Re: pglogical_output - a general purpose logical decoding output plugin - Mailing list pgsql-hackers

From Tomasz Rybak
Subject Re: pglogical_output - a general purpose logical decoding output plugin
Date
Msg-id 1453153626.2811.48.camel@post.pl
Whole thread Raw
In response to Re: pglogical_output - a general purpose logical decoding output plugin  (Craig Ringer <craig@2ndquadrant.com>)
List pgsql-hackers
W dniu 07.01.2016, czw o godzinie 15∶50 +0800, użytkownik Craig Ringer
napisał:
> On 7 January 2016 at 01:17, Peter Eisentraut <peter_e@gmx.net> wrote:
> > On 12/22/15 4:55 AM, Craig Ringer wrote:
> > > I'm a touch frustrated by that, as a large part of the point of
> > > submitting the output plugin separately and in advance of the
> > downstream
> > > was to get attention for it separately, as its own entity. A lot
> > of
> > > effort has been put into making this usable for more than just a
> > data
> > > source for pglogical's replication tools.
> >

Maybe chosen name was not the best one - I assumed from the very 
eginning that it's replication solution and not something separate.

> > I can't imagine that there is a lot of interest in a replication
> > tool
> > where you only get one side of it, no matter how well-designed or
> > general it is.
> Well, the other part was posted most of a week ago.
>
> http://www.postgresql.org/message-id/5685BB86.5010901@2ndquadrant.com
>
> ... but this isn't just about replication.

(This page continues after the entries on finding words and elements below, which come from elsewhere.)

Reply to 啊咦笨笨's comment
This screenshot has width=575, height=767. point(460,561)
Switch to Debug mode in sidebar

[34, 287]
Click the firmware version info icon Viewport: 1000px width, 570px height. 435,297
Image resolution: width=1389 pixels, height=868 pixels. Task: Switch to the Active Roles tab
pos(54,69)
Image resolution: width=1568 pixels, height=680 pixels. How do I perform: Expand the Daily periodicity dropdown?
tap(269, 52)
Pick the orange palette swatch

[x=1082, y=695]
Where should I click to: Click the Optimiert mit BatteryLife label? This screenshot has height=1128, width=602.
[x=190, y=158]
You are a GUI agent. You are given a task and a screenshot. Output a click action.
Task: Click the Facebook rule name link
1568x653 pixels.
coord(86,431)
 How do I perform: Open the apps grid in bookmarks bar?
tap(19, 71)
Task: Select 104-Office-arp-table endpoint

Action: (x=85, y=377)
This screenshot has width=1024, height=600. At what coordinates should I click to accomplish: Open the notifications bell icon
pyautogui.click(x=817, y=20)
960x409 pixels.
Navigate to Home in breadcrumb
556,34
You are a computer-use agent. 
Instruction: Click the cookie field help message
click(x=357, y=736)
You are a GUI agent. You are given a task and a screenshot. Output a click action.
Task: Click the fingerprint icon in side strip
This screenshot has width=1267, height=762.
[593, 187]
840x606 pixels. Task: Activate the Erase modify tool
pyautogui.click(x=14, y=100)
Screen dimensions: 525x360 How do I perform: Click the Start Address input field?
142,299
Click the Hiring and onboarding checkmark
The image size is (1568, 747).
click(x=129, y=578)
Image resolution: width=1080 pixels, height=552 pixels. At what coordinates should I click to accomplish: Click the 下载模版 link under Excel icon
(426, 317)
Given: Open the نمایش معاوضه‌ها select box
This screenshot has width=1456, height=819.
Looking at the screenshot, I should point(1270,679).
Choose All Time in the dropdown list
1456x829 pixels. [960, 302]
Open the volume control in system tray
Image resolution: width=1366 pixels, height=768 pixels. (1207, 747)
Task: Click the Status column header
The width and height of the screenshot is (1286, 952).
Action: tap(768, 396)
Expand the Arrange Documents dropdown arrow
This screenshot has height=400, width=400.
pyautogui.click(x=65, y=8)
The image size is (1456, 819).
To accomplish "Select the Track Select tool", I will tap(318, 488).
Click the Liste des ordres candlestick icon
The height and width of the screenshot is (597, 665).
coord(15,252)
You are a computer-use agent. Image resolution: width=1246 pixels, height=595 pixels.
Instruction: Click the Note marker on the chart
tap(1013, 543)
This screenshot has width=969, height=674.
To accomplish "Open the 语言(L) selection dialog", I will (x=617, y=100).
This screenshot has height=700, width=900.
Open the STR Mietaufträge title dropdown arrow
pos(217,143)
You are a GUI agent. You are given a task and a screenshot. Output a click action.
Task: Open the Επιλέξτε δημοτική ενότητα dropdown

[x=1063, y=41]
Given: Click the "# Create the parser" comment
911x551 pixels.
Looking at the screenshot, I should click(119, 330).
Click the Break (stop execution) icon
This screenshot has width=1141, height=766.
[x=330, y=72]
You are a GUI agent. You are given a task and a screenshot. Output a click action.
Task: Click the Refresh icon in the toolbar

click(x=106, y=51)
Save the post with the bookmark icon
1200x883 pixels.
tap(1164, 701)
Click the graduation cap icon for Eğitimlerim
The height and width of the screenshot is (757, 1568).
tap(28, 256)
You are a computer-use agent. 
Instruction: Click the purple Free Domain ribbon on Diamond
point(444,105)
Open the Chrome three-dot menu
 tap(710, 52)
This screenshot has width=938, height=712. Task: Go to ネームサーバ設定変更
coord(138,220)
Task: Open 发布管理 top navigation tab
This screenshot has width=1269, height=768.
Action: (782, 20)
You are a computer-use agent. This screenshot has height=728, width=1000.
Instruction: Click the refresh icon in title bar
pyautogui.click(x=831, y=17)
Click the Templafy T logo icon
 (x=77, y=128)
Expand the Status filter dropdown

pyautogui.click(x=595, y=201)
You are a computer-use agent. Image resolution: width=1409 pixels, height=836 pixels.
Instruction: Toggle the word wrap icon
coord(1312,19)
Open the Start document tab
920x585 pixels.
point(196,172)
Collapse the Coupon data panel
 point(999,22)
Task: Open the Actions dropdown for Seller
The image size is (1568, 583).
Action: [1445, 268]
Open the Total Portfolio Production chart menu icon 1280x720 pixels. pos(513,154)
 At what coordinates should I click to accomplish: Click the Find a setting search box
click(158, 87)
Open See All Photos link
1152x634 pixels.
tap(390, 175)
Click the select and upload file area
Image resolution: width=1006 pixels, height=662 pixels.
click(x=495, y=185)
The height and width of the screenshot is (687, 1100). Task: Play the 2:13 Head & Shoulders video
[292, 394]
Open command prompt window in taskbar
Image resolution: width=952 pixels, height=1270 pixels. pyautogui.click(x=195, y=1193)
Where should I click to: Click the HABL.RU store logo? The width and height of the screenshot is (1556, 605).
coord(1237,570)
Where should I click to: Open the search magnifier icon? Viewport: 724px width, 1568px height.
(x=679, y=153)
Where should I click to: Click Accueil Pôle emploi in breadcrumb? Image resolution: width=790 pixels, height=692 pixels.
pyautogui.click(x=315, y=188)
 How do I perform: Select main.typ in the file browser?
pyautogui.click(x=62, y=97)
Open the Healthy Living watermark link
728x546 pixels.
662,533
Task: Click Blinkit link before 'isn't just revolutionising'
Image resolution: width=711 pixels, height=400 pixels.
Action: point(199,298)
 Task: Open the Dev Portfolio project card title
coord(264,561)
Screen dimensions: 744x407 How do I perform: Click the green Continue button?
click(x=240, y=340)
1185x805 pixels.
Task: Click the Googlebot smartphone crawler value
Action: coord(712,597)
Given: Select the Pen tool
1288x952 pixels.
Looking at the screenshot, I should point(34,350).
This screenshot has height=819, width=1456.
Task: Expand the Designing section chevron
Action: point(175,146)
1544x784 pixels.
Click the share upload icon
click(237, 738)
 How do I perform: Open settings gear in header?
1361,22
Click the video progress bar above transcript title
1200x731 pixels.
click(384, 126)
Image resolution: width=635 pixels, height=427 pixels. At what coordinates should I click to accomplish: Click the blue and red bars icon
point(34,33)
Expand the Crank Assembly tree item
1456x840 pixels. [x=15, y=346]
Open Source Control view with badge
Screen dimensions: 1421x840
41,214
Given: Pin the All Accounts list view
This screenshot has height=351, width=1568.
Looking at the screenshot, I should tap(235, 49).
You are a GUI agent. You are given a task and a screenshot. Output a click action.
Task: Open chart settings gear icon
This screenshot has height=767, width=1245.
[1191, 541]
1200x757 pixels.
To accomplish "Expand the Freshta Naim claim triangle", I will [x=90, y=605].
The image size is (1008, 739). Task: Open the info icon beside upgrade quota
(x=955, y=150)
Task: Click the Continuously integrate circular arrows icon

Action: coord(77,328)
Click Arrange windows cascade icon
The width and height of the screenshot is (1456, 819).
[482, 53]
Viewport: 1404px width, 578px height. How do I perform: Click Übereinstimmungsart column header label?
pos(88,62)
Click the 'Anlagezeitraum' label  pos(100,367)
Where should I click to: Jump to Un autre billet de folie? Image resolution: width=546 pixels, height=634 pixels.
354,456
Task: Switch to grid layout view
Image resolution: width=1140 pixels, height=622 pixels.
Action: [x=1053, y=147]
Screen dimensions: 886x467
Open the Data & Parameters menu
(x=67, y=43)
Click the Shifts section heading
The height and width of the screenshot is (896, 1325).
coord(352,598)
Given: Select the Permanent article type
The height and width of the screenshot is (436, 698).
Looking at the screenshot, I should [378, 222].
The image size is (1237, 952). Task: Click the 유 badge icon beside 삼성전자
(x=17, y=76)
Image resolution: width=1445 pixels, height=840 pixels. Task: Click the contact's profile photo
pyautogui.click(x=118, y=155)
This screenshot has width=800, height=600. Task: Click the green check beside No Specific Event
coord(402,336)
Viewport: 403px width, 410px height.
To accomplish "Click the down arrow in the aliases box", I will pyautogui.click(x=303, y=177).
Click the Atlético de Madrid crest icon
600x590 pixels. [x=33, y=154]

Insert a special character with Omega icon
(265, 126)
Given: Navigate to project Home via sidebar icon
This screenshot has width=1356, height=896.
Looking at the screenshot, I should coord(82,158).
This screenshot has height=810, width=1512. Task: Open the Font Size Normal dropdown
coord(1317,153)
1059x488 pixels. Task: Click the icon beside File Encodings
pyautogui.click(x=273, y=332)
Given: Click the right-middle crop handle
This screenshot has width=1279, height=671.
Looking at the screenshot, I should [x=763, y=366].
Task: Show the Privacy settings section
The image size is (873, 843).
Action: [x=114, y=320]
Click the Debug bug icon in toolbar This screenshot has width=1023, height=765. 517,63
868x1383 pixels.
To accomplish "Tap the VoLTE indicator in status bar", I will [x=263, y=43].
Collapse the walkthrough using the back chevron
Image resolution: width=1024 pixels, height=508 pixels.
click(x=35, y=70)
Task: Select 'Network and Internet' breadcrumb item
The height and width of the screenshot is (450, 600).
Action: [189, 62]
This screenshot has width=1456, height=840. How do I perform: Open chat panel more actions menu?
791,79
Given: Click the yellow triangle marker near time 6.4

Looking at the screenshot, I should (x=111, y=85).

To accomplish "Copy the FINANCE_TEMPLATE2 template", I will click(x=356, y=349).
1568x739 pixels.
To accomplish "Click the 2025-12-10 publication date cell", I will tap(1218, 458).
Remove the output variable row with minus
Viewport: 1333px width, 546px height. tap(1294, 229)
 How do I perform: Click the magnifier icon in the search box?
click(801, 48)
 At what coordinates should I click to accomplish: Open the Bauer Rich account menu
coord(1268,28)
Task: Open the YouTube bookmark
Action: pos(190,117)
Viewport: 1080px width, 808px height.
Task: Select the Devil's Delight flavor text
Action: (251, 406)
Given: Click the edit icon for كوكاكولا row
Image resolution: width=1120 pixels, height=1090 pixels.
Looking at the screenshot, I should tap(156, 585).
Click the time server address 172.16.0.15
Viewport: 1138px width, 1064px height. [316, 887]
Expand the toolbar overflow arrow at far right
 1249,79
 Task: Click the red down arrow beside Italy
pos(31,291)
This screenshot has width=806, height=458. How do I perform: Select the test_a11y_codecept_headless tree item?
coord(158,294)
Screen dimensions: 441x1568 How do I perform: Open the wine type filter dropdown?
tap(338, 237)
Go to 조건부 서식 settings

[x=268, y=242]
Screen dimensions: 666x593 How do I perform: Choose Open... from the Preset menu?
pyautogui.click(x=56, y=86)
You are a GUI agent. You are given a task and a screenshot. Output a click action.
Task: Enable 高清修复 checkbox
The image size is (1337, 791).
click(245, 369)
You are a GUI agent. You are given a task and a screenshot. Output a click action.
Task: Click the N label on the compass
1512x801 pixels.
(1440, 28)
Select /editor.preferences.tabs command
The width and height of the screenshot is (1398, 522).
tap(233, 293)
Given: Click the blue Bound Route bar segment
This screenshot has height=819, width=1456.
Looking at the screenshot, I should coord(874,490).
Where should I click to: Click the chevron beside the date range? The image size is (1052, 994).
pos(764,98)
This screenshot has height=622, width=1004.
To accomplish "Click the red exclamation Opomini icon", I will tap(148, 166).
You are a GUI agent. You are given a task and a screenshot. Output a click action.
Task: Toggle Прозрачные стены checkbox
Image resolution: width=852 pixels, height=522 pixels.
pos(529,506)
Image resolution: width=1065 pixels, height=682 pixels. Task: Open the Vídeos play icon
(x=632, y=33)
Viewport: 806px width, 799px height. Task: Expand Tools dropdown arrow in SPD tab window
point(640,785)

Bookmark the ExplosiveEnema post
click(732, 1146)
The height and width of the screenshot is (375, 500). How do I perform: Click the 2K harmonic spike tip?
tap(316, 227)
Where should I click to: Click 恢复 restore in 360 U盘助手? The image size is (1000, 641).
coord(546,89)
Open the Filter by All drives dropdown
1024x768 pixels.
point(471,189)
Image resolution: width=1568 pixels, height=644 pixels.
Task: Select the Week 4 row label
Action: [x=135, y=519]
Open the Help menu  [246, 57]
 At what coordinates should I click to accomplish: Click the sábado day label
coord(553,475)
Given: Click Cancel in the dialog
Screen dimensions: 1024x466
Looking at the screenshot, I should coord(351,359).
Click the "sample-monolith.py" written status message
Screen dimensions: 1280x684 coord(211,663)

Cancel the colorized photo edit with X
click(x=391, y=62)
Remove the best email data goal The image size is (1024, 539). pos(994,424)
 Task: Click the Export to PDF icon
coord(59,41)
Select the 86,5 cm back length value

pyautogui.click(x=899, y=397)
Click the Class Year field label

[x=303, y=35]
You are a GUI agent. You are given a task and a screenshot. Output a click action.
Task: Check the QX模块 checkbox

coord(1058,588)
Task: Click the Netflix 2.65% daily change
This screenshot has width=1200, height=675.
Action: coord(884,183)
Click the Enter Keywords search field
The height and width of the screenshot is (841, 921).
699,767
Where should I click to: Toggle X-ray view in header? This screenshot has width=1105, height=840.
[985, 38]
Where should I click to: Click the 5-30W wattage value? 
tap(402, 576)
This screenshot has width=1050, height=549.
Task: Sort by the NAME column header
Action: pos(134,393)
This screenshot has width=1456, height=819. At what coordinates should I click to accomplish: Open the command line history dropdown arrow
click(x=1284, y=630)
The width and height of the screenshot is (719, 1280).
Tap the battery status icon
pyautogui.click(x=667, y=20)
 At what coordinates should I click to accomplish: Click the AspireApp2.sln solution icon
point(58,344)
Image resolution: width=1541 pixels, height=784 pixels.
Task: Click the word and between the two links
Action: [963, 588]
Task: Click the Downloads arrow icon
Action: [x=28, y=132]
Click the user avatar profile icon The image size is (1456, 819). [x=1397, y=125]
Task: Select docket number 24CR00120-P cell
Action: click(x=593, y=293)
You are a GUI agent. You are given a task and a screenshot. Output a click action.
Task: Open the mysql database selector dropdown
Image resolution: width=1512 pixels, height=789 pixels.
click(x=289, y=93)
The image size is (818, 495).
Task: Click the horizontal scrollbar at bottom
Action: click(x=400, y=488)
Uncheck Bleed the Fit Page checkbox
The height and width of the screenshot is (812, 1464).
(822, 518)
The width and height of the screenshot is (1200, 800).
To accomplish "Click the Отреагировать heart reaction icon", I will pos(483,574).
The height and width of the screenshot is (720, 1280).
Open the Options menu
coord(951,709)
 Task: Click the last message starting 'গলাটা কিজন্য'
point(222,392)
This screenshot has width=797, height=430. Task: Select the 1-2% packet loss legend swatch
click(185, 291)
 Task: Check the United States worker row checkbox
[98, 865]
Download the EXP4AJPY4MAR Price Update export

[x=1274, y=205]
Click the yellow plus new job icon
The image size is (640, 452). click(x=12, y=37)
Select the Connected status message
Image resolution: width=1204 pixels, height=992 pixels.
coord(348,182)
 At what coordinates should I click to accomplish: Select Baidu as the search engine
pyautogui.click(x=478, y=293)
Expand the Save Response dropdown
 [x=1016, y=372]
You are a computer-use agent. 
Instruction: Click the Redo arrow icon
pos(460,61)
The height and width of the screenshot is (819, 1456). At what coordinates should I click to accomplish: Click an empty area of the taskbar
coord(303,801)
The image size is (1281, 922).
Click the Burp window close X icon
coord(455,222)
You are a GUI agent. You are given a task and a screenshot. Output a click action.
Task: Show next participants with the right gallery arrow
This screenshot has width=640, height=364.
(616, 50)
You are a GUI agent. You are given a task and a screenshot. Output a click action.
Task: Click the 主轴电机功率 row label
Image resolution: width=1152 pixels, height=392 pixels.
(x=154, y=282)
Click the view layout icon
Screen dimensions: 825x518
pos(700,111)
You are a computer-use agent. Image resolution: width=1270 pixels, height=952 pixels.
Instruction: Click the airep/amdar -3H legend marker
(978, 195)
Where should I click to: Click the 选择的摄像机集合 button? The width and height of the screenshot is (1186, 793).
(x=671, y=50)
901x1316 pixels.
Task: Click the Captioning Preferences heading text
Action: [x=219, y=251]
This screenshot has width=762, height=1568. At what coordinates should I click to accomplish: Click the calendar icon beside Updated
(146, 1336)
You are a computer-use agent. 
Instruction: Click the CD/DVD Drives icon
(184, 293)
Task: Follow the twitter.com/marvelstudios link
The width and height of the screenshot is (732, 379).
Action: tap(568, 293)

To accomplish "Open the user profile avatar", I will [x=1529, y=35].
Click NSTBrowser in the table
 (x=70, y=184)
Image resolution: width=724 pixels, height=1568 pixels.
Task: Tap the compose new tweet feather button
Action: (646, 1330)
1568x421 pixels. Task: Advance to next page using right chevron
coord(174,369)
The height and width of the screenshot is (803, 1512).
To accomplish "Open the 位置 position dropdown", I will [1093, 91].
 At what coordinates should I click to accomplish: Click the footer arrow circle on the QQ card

At least, not just to
> another PostgreSQL instance. This plugin is designed to be general
> enough to use for replication to other DBMSes (via appropriate
> receivers), to replace trigger-based data collection in existing
> replication systems, for use in audit data collection, etc.
>
> Want to get a stream of data out of PostgreSQL in a consistent,
> simple way, without having to add triggers or otherwise interfere
> with the origin database? That's the purpose of this plugin, and it
> doesn't care in the slightest what the receiver wants to do with that
> data. It's been designed to be usable separately from pglogical
> downstream and - before the Python tests were rejected in discussions
> on this list - was tested using a test suite completely separate to
> the pglogical downstream using psycopg2 to make sure no unintended
> interdependencies got introduced.
>
> You can do way more than that with the output plugin but you have to
> write your own downstream/receiver for the desired purpose, since
> using a downstream based on bgworkers and SPI won't make any sense
> outside PostgreSQL.
>

Put those 3 paragraphs into README.md - and this is not a joke.
This is very good rationale behind this plugin; for now README
starts with link to documentation describing logical decoding
and the second paragraph talks about replication.
So when replication (and only it) is in README, it should be
no wonder that people (only - or mostly) think about replication.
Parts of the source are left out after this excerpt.